* [INSTRUCTIONS FOR THE TASK]
Return the lines of the material from the one containing "Uncheck the lower sec-c header checkbox" through the one containing "coord(768,160)", inclusive, reproduced verbatim. Leave the pictures out.

* [RECORDED DATA]
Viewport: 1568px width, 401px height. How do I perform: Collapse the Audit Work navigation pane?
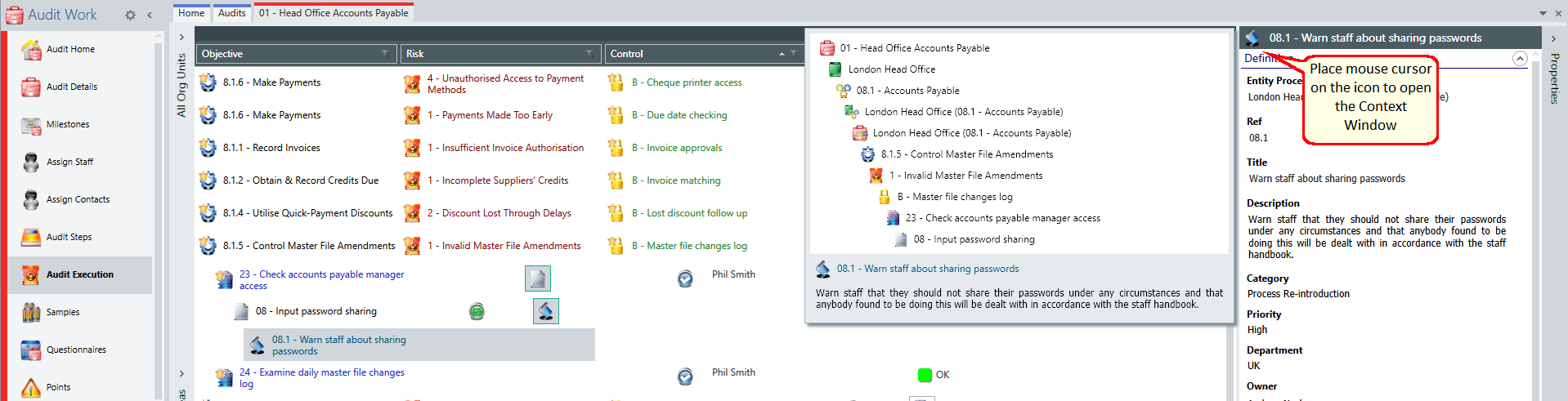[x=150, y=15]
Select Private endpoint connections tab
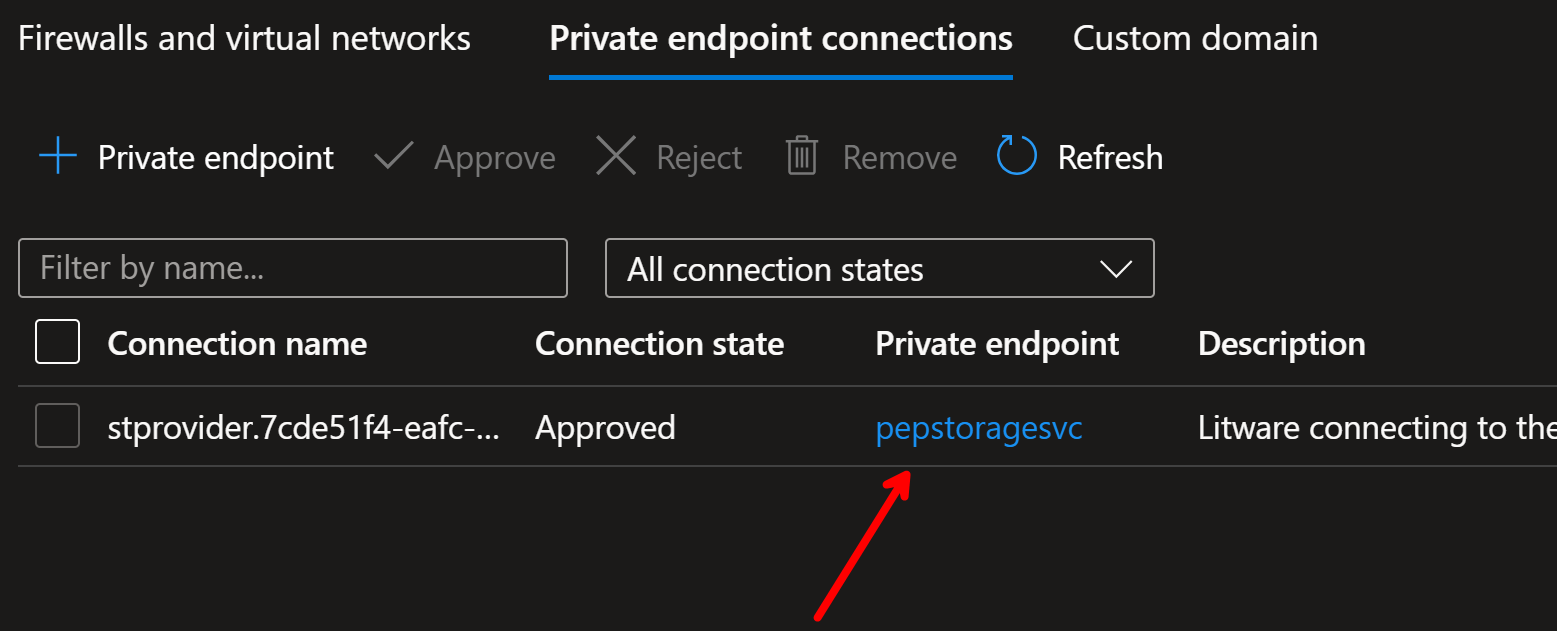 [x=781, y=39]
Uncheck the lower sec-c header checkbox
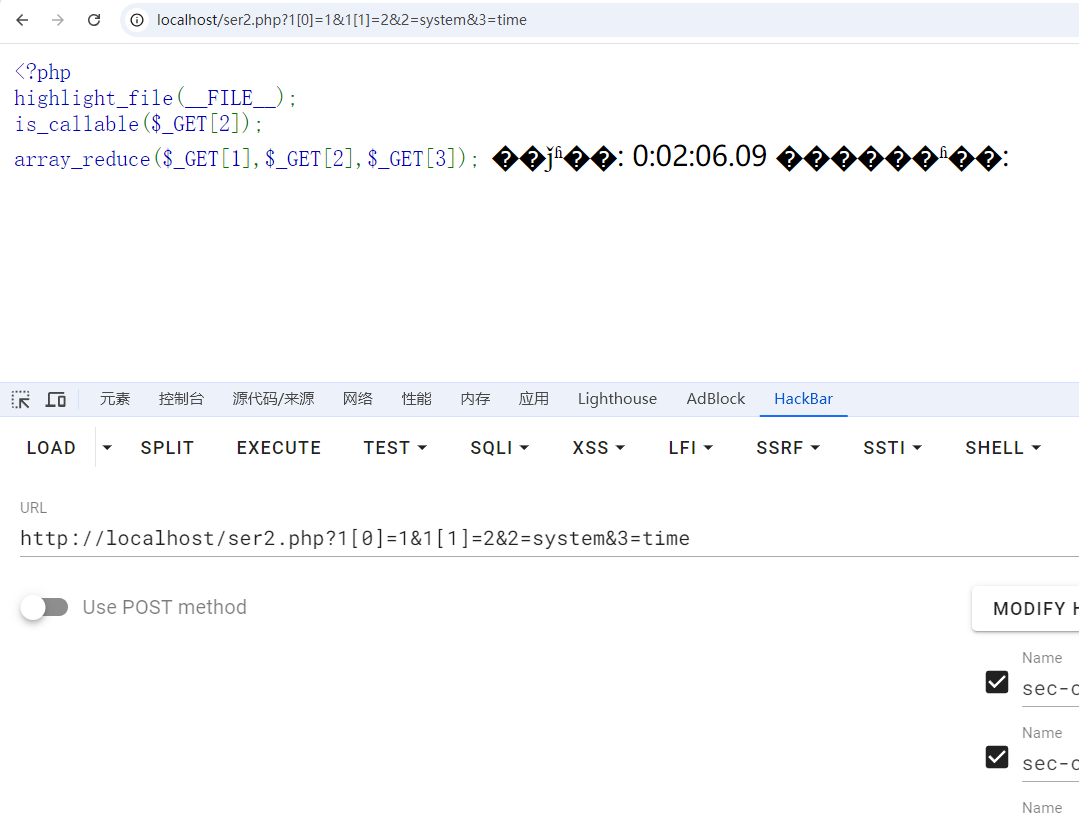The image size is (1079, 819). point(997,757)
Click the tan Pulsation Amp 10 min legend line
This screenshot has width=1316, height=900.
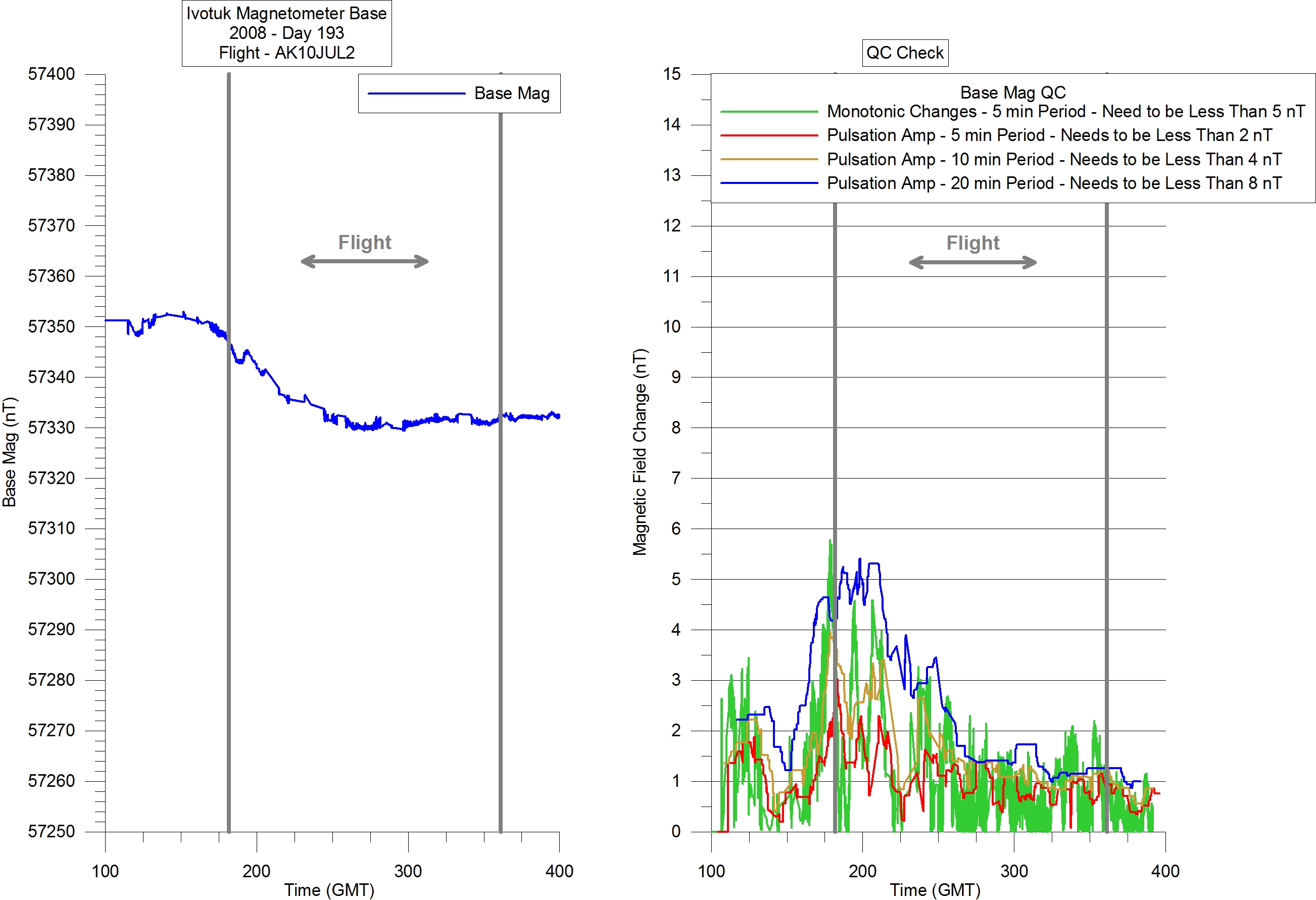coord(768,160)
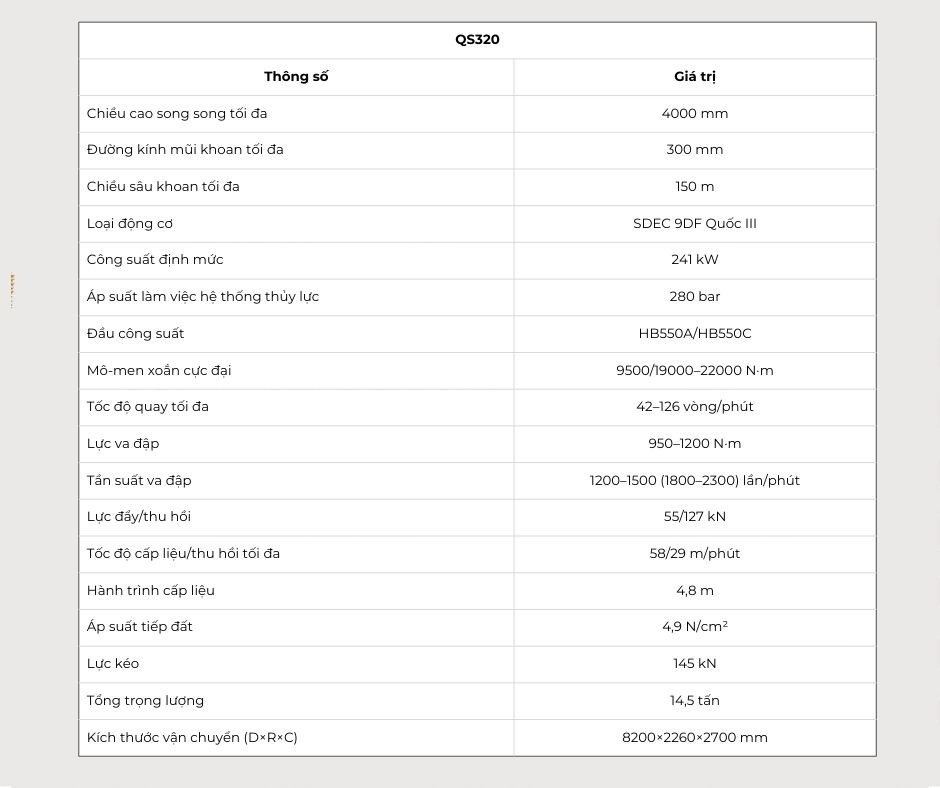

...

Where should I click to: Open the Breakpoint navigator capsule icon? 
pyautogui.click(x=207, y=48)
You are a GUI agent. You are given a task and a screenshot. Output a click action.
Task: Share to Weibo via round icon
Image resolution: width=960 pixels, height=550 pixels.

* [SOLUTION]
Uncheck the lower sec-c header checkbox
The image size is (1079, 819). point(997,757)
Click the tan Pulsation Amp 10 min legend line
This screenshot has width=1316, height=900.
coord(768,160)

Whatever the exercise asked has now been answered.